In 1997. there were over 100 commercially supported embedded operating systems, none of which had more than a minority share of the overall embedded OS market, not to mention countless thousands of others developed for specific projects (cell phones, radar arrays, networking equipment, etc.) that had no application developer base beyond that specific project. In short, the embedded operating systems market was highly fragmented, and the cost of this fragmentation was beginning to seriously limit the viability of many embedded software projects and the OEMs who funded those software projects.
While it was clear to many that the major embedded software companies needed to change their business models in radical ways, each company believed that it could somehow outlast its competition, and that it could consolidate the market through a strategy of attrition rather than a strategy of innovation.
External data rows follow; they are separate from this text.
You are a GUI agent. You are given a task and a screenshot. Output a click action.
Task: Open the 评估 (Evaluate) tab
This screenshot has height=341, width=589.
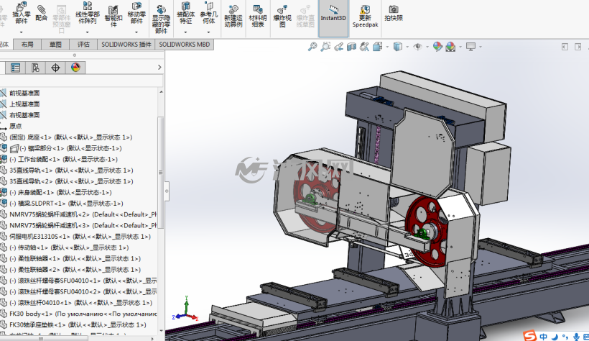(x=83, y=45)
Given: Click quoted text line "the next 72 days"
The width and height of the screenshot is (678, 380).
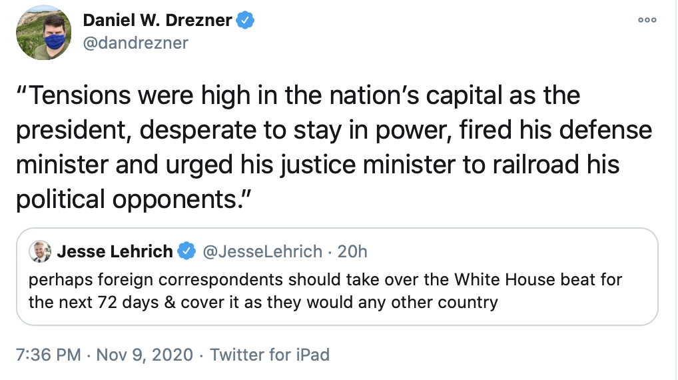Looking at the screenshot, I should 263,302.

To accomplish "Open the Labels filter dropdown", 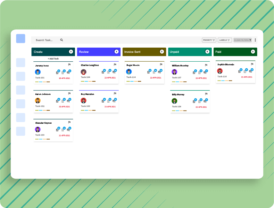I will click(x=225, y=40).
At Cygnus Solutions, we couldn't wait for 90 percent of the market to give up: moreover, we weren't sure we wanted to serve a market that was 90-percent dead. Therefore, we took up our own challenge to create an embedded operating system that could address the incredible variety of possible embedded system designs, from the very small to the highly complex, using a single source base.
In our market research, we found two primary reasons why people wrote their own RTOSes: first, they didn't want to pay per-unit royalties to a third party, and second, they didn't want to suffer the indirect cost of code that they didn't write/control/understand using up resources within their systems. The fact that writing and debugging an RTOS is expensive (in time and money), and the fact that most custom RTOSes required a complete understanding of the entire system in order to make the smallest manual changes, often resulted in systems that were both more expensive to maintain and inferior in functionality to commercial alternatives, but such were the compromises required to avoid direct and indirect per-unit costs.